Rows from a dataset:
· · ·

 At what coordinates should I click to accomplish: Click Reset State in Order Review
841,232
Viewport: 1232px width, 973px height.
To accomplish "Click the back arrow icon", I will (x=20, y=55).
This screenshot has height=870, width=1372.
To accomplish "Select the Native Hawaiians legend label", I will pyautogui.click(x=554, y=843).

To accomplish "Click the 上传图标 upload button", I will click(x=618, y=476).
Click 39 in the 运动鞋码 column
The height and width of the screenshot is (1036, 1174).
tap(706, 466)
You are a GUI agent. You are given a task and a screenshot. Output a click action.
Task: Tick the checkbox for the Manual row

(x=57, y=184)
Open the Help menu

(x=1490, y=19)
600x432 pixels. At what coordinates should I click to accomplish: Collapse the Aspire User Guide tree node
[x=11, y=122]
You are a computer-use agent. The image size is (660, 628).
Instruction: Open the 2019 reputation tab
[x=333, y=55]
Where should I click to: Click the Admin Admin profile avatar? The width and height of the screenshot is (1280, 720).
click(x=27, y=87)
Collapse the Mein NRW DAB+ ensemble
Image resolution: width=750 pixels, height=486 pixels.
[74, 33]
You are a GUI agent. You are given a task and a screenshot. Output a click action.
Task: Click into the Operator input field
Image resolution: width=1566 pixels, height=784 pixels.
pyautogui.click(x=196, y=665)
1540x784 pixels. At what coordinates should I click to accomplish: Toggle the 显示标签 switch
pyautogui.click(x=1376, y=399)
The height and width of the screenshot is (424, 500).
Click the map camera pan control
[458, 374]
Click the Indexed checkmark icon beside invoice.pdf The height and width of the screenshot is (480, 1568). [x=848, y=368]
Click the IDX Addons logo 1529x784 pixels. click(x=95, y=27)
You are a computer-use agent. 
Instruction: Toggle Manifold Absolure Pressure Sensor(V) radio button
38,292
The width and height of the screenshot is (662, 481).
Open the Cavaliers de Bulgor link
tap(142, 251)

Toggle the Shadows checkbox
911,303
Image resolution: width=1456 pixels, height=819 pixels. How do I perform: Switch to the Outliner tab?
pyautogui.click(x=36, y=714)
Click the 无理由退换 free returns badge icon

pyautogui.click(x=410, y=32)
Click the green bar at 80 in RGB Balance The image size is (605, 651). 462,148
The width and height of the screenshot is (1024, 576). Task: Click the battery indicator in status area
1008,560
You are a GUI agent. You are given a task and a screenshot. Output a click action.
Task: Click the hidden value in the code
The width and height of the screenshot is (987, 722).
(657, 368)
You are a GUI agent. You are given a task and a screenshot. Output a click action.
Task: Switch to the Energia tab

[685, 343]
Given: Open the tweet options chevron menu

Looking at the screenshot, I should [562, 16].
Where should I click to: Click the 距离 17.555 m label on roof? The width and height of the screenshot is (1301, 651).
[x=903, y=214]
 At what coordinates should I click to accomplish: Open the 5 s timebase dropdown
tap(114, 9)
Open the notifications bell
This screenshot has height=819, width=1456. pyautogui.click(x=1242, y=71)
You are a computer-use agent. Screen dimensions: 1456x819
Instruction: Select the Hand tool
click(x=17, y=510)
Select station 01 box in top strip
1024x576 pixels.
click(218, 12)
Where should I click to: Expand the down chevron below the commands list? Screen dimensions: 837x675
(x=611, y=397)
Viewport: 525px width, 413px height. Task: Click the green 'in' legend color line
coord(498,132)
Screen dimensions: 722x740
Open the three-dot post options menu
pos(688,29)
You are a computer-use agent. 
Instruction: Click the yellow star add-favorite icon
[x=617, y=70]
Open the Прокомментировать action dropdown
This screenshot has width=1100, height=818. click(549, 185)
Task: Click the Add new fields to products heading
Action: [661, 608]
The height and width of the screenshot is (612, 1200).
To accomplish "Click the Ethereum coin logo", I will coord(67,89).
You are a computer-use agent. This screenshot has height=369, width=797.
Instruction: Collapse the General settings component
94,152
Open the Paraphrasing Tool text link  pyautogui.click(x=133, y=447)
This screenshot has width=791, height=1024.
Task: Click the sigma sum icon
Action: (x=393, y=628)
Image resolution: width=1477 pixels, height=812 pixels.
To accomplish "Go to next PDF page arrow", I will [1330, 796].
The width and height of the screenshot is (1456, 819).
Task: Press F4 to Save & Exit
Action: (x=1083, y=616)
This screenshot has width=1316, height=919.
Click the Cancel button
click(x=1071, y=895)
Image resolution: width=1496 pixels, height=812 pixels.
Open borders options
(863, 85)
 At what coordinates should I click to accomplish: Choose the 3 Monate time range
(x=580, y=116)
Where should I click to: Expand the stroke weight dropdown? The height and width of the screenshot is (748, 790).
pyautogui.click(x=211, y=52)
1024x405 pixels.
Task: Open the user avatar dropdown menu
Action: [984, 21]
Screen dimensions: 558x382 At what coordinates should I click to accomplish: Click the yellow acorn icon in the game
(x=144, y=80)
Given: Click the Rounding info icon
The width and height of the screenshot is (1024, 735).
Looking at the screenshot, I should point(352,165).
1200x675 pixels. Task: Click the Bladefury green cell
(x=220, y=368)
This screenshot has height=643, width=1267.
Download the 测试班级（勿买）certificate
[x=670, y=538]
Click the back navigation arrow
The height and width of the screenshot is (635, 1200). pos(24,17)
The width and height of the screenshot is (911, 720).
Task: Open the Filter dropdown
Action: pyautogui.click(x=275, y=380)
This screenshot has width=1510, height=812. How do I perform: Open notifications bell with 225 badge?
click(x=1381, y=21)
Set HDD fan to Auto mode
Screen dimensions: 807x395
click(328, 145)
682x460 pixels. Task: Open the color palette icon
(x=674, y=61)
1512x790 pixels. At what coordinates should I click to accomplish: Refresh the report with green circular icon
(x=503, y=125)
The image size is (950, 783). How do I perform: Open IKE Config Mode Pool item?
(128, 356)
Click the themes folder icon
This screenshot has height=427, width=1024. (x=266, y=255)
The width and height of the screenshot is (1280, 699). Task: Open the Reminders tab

· · ·

*Description of the task*: Which lines in the rows above contain the word "options"? Copy every one of them.

*Solution*:
Given: Open the tweet options chevron menu
Open the three-dot post options menu
Open borders options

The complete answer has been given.